Keep those wrappers coming!!

As I was sitting in the airport, waiting to board the plane, a second time, to Iowa, I was fiddling with my luggage tag. I think the DH & I got the idea at the same time. Luggage tags!! I could make luggage tags from my chip/soda/coffee wrappers.



I've never been very thrilled about the luggage tags that are on the market & what a GREAT way to distinguish your bag from the others at baggage claim (& have a really cool luggage tag too)!!


These are my first efforts & I have to say that I'm very happy with them!!

The tags are approximately 3" by 4" & have hand dyed coordinating bamboo poplin on the back. They were then covered front & back with a clear vinyl.

I think the Dr Pepper tag might be my favorite (it's my favorite soda). I had a lot of fun making these & have plans to make more for my shop!!

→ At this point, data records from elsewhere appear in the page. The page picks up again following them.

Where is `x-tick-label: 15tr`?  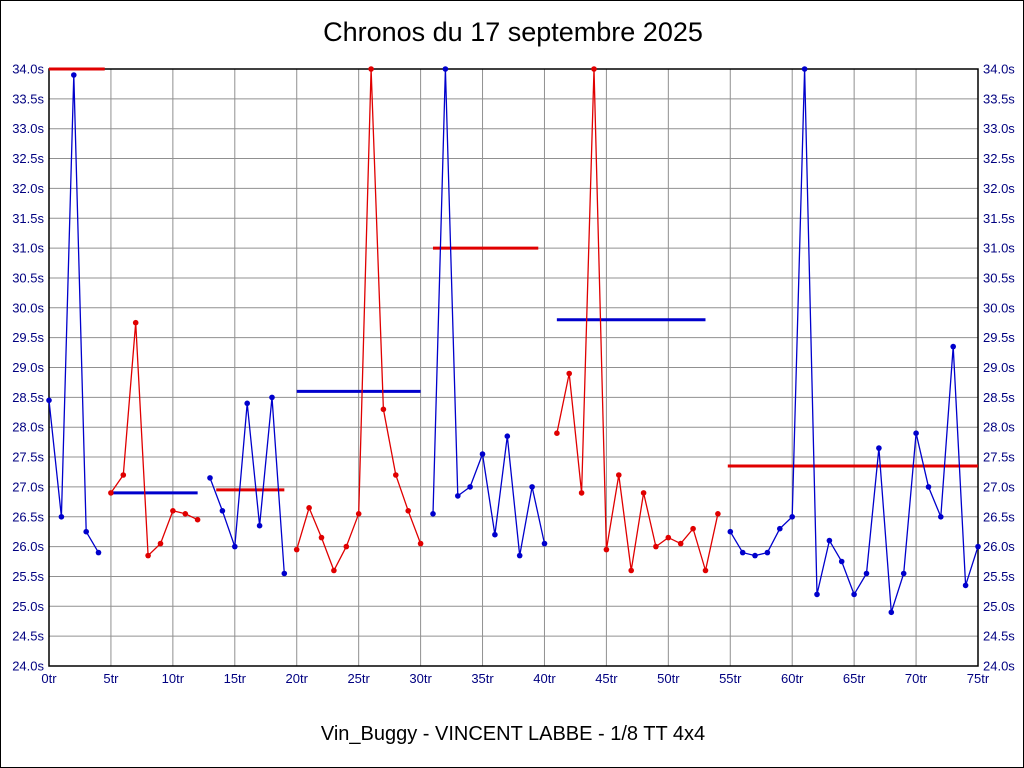 x-tick-label: 15tr is located at coordinates (236, 678).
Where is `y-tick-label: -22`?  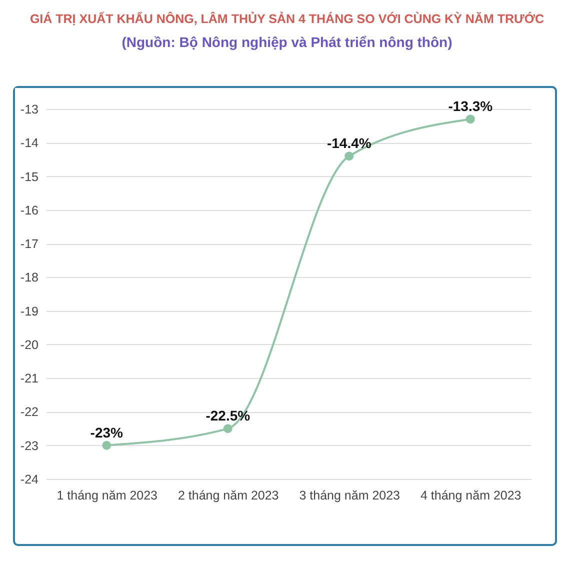 y-tick-label: -22 is located at coordinates (30, 412).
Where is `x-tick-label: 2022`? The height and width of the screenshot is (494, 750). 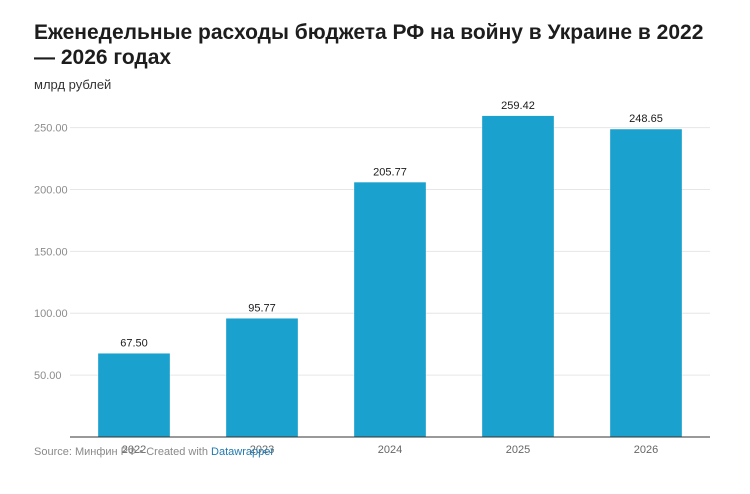
x-tick-label: 2022 is located at coordinates (134, 450).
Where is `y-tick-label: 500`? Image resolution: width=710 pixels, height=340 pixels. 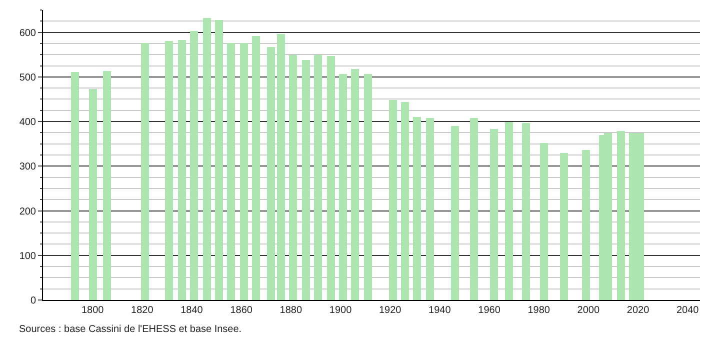 y-tick-label: 500 is located at coordinates (28, 78).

I was really excited about trying to use aluminum soda cans for my "material" & after my first completed tag, I was sad to discover that it wasn't going to work out as well. My sewing machine sewed right through the aluminum like butter, but it was the holes that were left by the sewing needle & the non-flatness of the aluminum that made me decide that this was not going to work for these. But that's ok, I have many more ideas using many other materials. Now let's just hope other people like them enough to want their very own!! :)

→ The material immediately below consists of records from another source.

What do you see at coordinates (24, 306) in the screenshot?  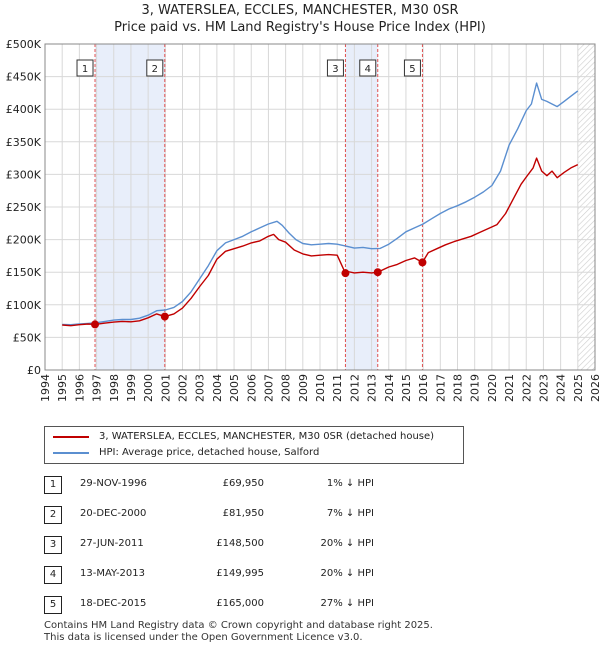 I see `y-tick-label: £100K` at bounding box center [24, 306].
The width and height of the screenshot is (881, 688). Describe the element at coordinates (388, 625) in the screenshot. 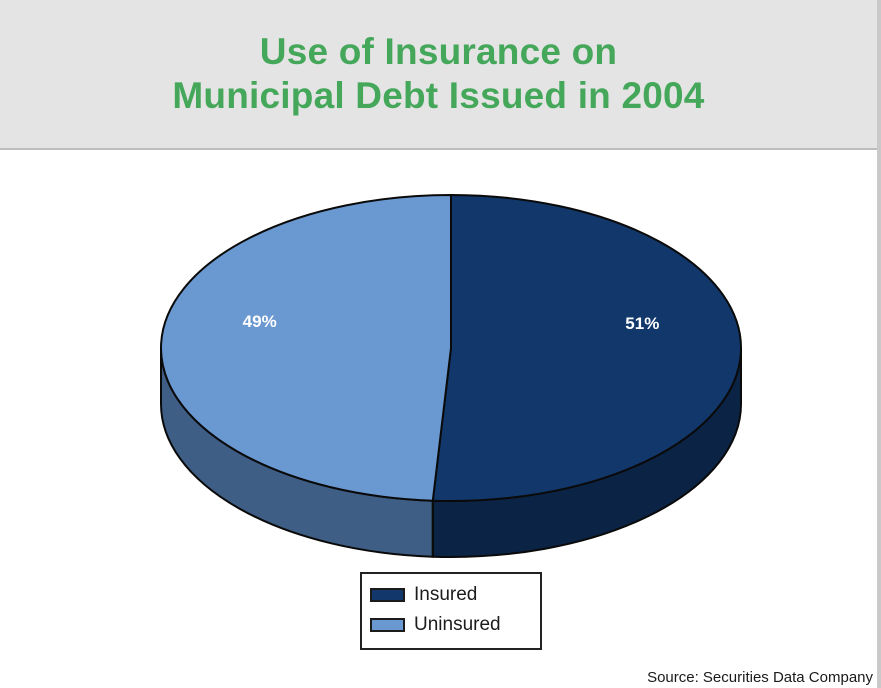

I see `legend-swatch-uninsured` at that location.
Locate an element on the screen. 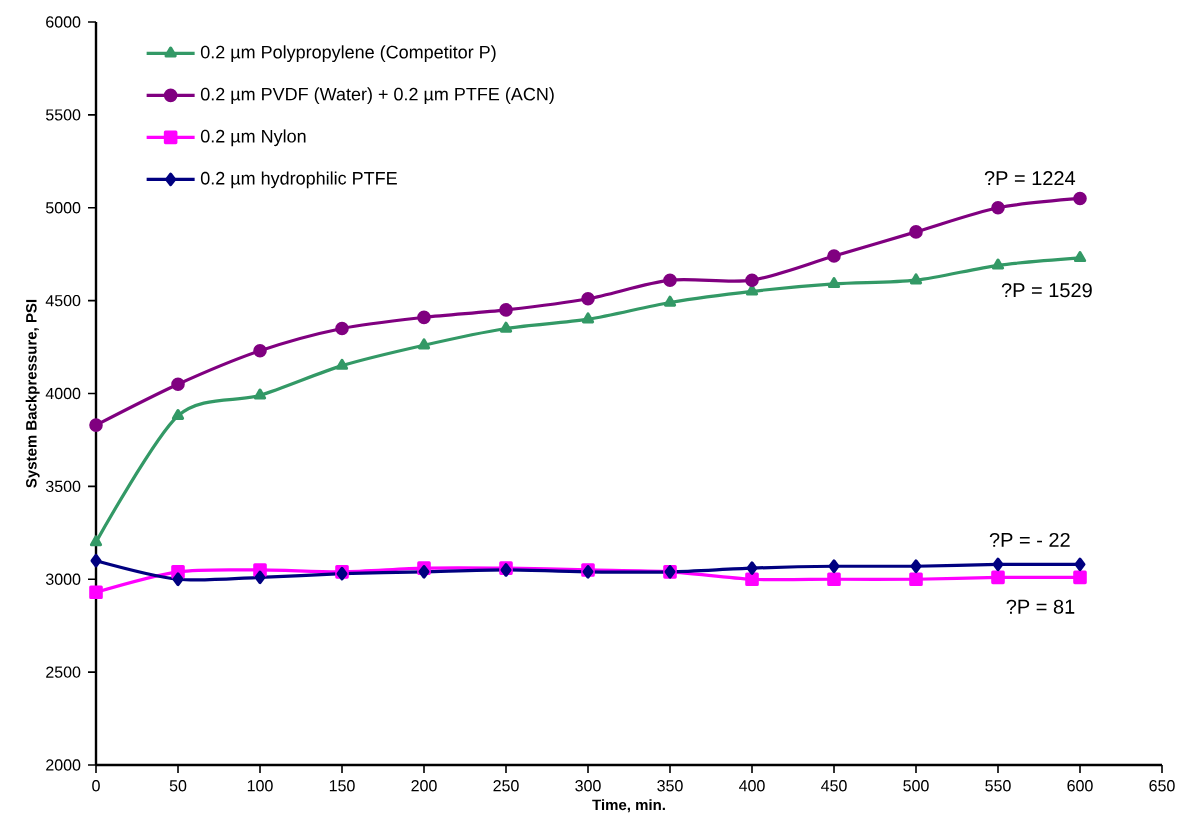 This screenshot has width=1198, height=832. legend-label: 0.2 µm Nylon is located at coordinates (253, 138).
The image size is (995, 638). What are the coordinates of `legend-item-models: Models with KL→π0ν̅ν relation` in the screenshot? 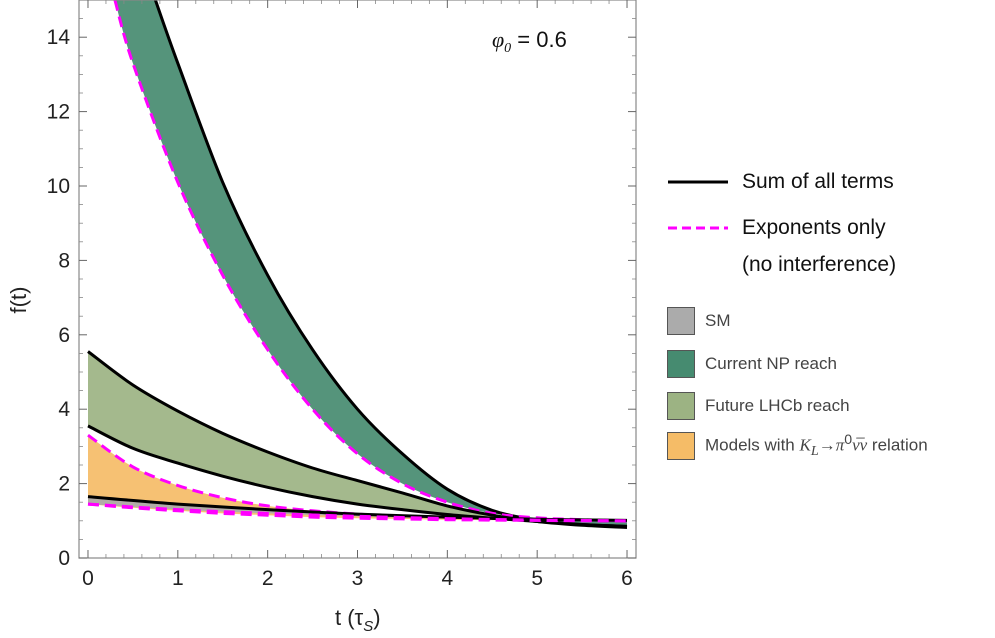 It's located at (798, 446).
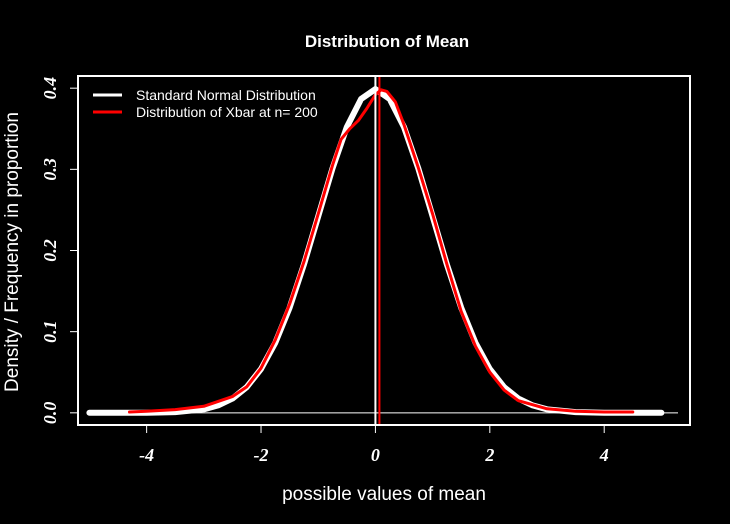 Image resolution: width=730 pixels, height=524 pixels. Describe the element at coordinates (384, 494) in the screenshot. I see `x-axis-label: possible values of mean` at that location.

Wednesday, October 14, 2009

Ok, sometimes it pays to be a packrat.......

God love 'em, but at least 4 generations of the women in my family have been packrats & we're talking serious packratitus. Where upstairs bedrooms are so full of things that "you might need someday" that all you can do is walk into the room & walk back out backwards in your same foot steps. Hallways crammed with filled boxes of outdated fabrics & patterns. Closets of extra serving dishes & platters. My grandpa, bless his soul, also had this "problem" (don't want to call it a disease, since I question if it was something brought about from living during the Depression Era). He would go to estate sales & bring home boxes of "things".

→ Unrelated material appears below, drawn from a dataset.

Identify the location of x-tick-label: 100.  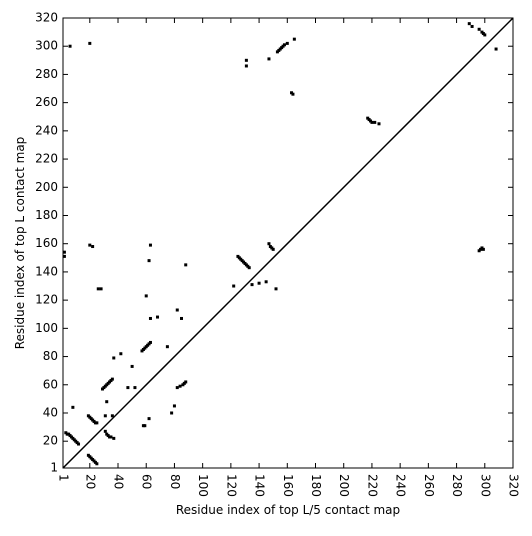
(203, 486).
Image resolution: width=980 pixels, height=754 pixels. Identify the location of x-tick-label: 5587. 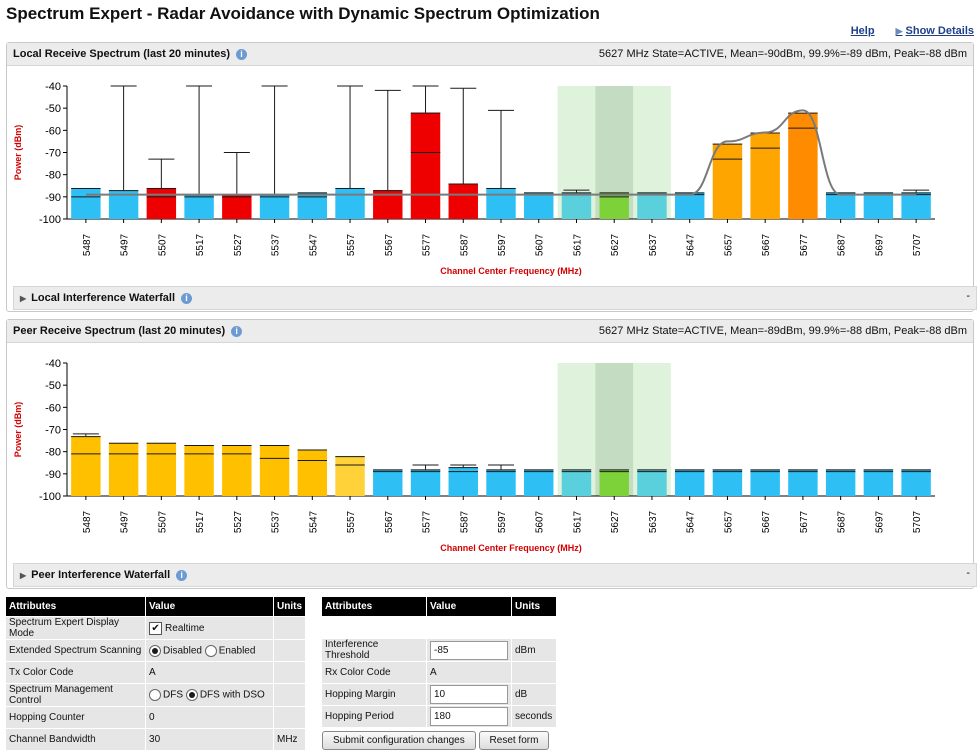
(464, 522).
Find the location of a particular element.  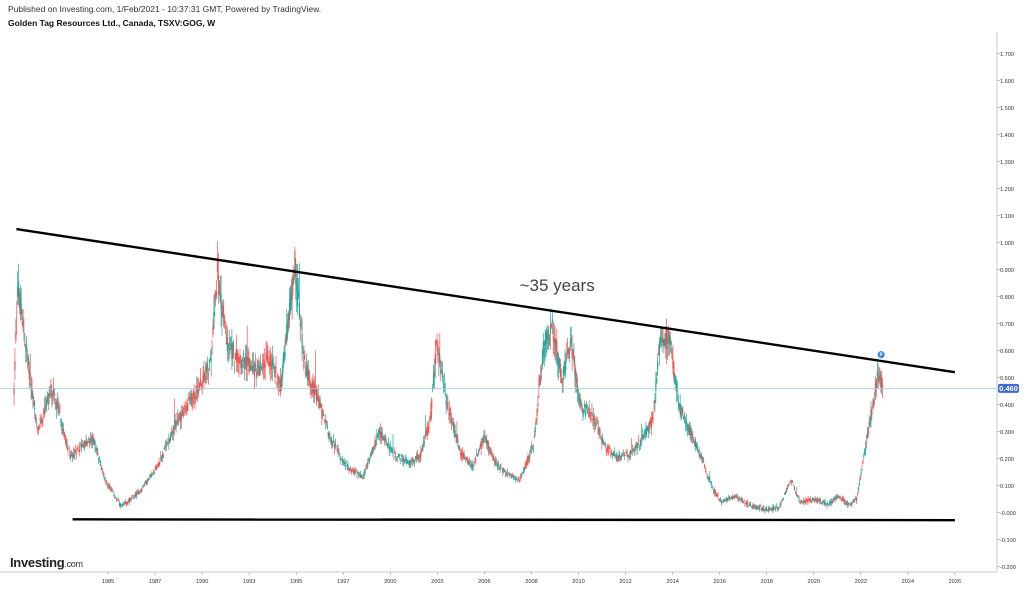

Growing up with this, it seemed "normal". I never questioned the clutter. Once I moved away I realized, "oh my God, these people are packrats!" I vowed from that day on, that I would break that chain in my family.

I did pretty well until I started creating art again. It's a lot easier creating when you already have the paper you need for a journal signature or the right color of thread to finish a quilt. I spoke with other artist friends on how to "cope" with this disease & if it was acceptable or shunned & I was reassured it would be ok, but that I had to be careful, that it could easily get out of control. So, I keep it "in check" by organizing. All of my paints are in 2 clear rubber maid totes, my rubber stamps in another, fusible webs, etc AND they are kept in my studio either in the closet or underneath my work table. I cannot store extra rubber maid totes visibly in my studio, so this is a way of me controlling how much I can "hoard".



I generally give my grandma a hard time about all the things she keeps & shouldn't, but this time, I'm glad she did. When we went back to see her last week, she gave me a grocery bag full of the postcards that you see here. There had to be over 150 of these postcards & in fabulous shape for being over 97 years old!! They're all correspondence between my great grandmother & a friend of her's, most of them still have the 1 cent stamp that was needed to mail them on it still.
I feel like these postcards are a small part of my family past so I won't be cutting them up to use in my art. Instead, I have plans to scan them into my computer & then use them possibly in my work & as for the actual postcards, I think they'll be put into an archival binder where one can easily enjoy them any time!!